STRAPAGATI DA BANCA ETRURIA Smascherati i giornalisti: i nomi

Banca Etruria spennava i risparmiatori e strapagava le grandi firme: tutti i giornalisti a libro paga per il giornale dell'istituto


di Franco Bechis

Aldo Cazzullo e Aldo Grasso

C’era chi, come il socio Attilio Brilli, si complimentava perfino in assemblea per un’attività meno conosciuta di Banca Etruria: quella editoriale. Applausi per «la pubblicazione da oltre 25 anni della collana di libri dedicata alle singole sedi dell’Istituto». E soprattutto per «la qualità della rivista Etruria Oggi, impreziosita da prestigiose firme a livello nazionale ed internazionale». Era il 4 maggio 2014, l’ultima assemblea dell’Etruria di cui esista il verbale stenografico. Fu quel giorno che i soci impalmarono Lorenzo Rosi alla presidenza e Pier Luigi Boschi alla vicepresidenza, per il vertice che avrebbe terminato assai velocemente l’avventura finendo nelle maglie del commissariamento. Certo, con tutto l’arrosto a tema quel drammatico giorno in cui l’assemblea della banca aretina doveva prendere atto dei pesanti rilievi della Banca d’Italia, di una perdita di 81,2 milioni di euro, della necessità di spendere nuovi soldi in consulenze per cercare di fare sposare l’istituto di credito con qualcuno più forte in grado di assorbirlo, quel riferimento alla rivista aziendale è sembrato curioso fumo. Eppure non fu l’unico intervento, altri soci misero nel mirino quella rivista, chiedendo ragione di spese inappropriate in un momento così grave. Vibrante l’intervento di Piero Lega, socio che si presentò proveniente «dalla lontana parrocchia di Anghiari». E altri ancora.

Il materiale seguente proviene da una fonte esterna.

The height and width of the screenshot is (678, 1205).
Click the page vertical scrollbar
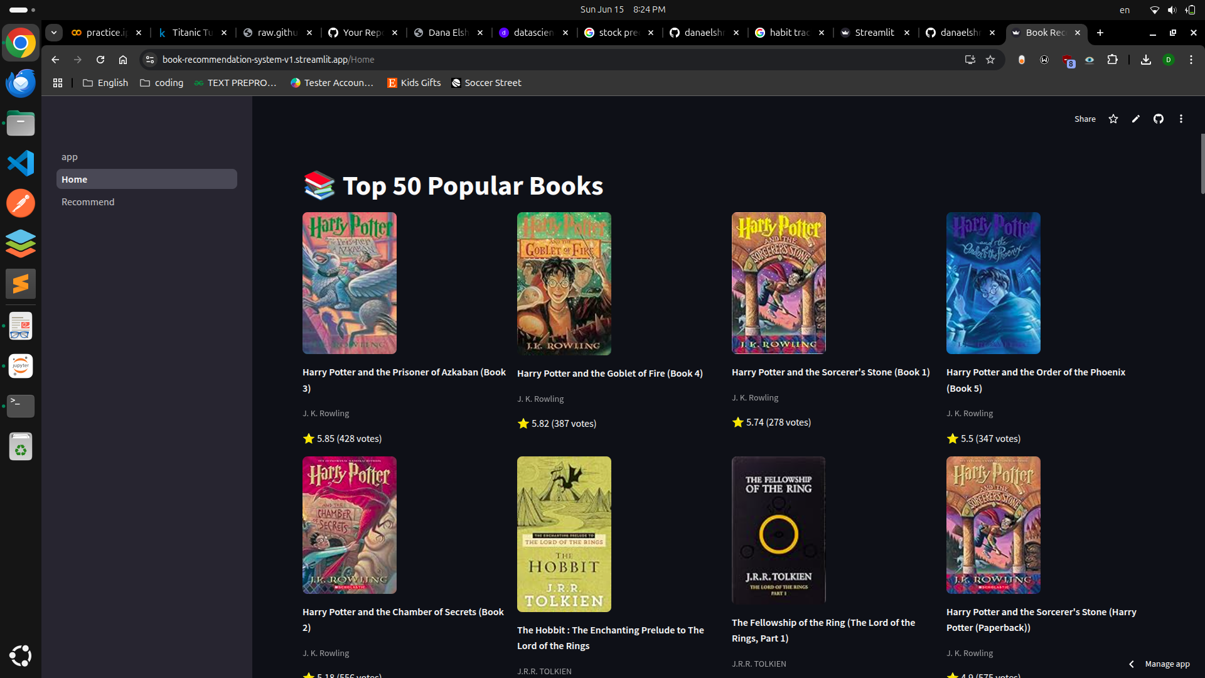pos(1202,163)
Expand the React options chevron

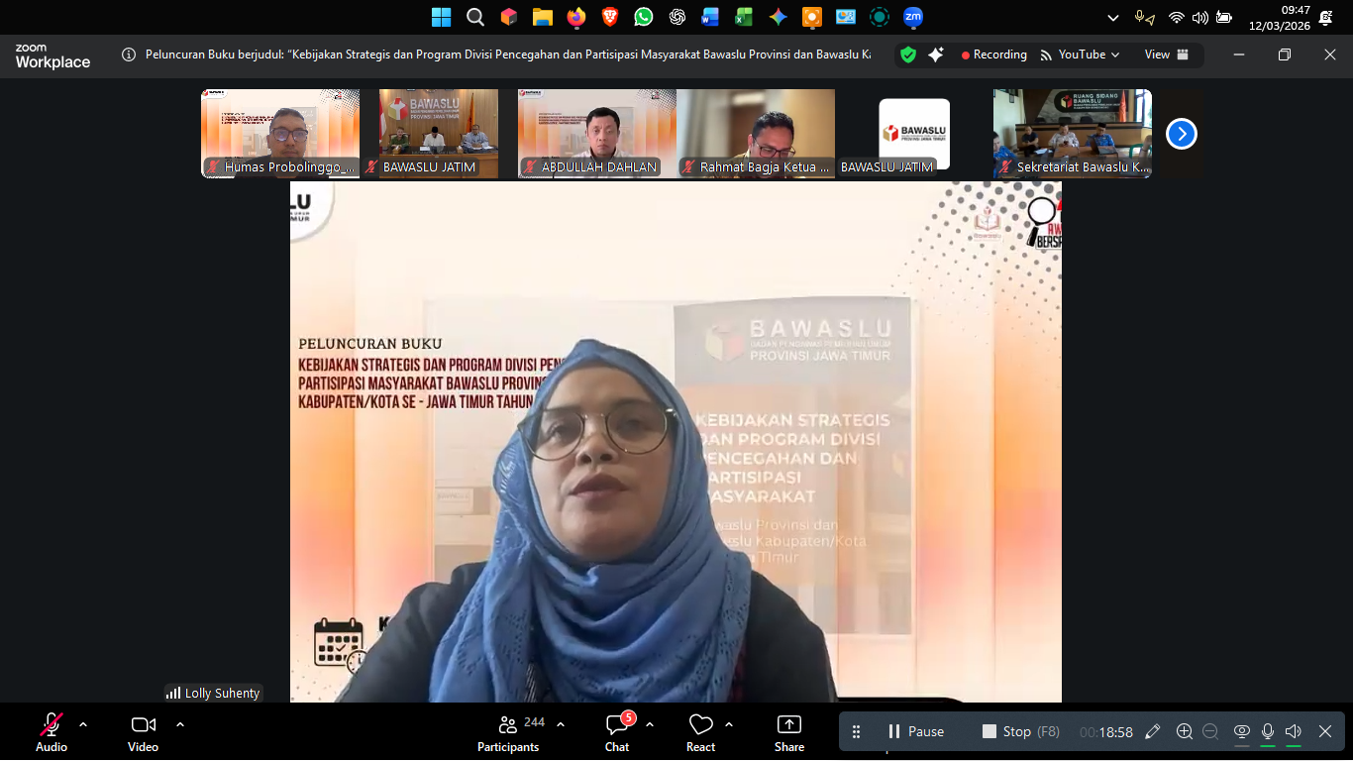[729, 724]
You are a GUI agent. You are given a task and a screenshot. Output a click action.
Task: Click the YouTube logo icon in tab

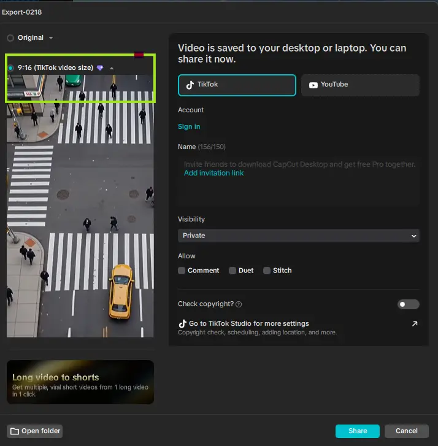tap(313, 85)
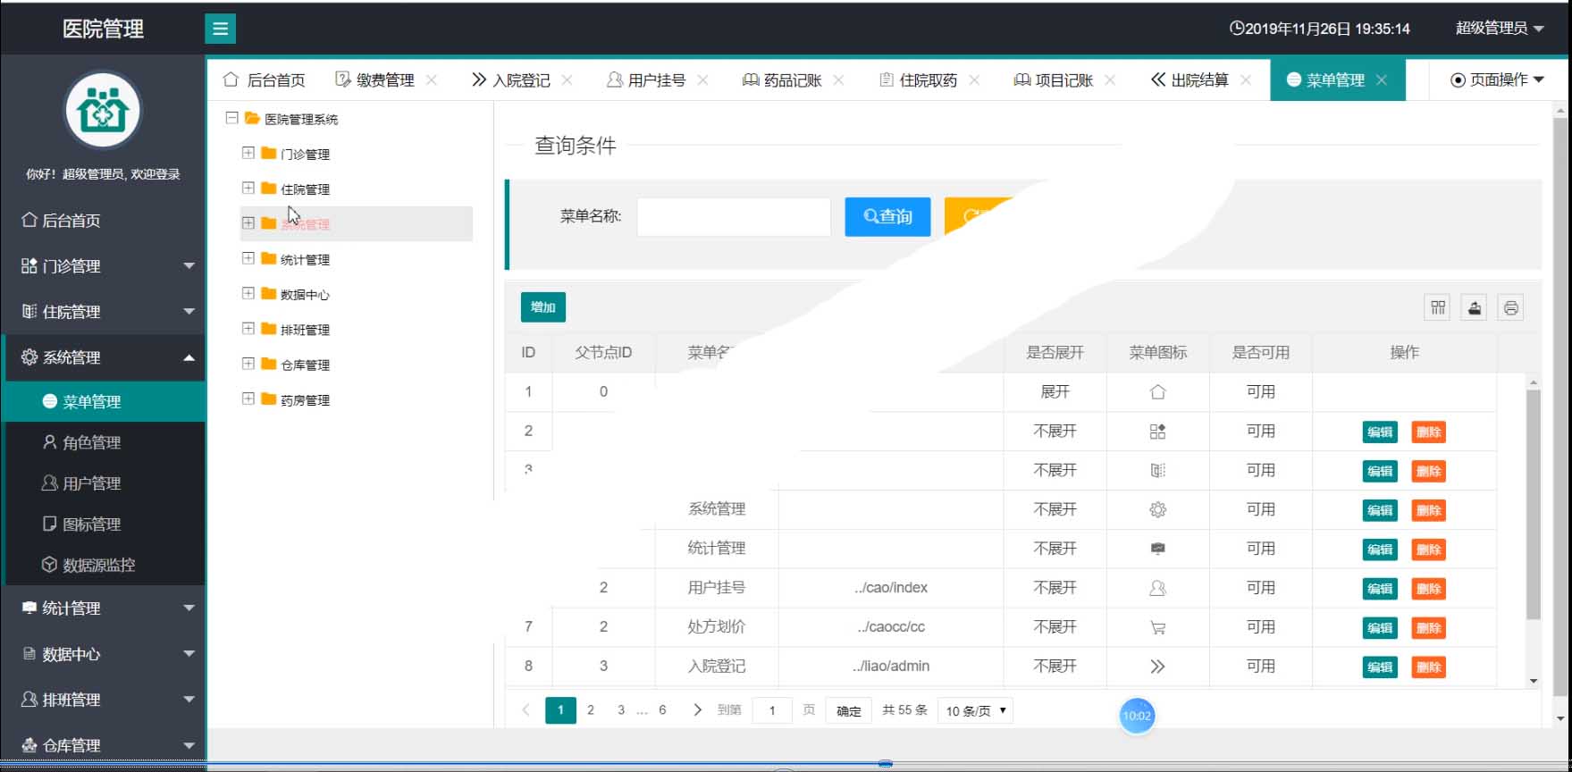Click the hospital logo avatar
1572x772 pixels.
(x=103, y=111)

Fino a quel giorno sembrava che nessuno si fosse occupato della rivista, che pure esisteva da 32 anni. Difficile oggi capirne il motivo: la rivista è ufficialmente sparita anche dal sito internet dell’Etruria. Tutti i numeri in pdf che erano stati caricati sopra sono stati tolti. Un solo numero è ancora rintracciabile e sfogliabile solo on line attraverso la macchina del tempo di internet: quello del dicembre 2014, numero 90. La fotografia di molte copertine dal 2008 in poi è ancora rintracciabile sull’account Pinterest della Banca, che deve essere sfuggito ai censori. Siccome sulla prima pagina della rivista (che era accompagnata da un inserto a parte, Etruria Oggi Informa) di carta patinata si esponevano in calce con orgoglio i collaboratori del numero, è facile scoprire come dovesse esserci la fila di molte firme di punta del giornalismo italiano per apparire lì. Chissà se per la generosa tiratura della rivista (non meno di 20 mila copie a numero, e una mailing selezionata a cui inviarla, che comprendeva la classe dirigente politico-economica italiana) o se per i generosi borderò che preoccupavano i piccoli soci della banca.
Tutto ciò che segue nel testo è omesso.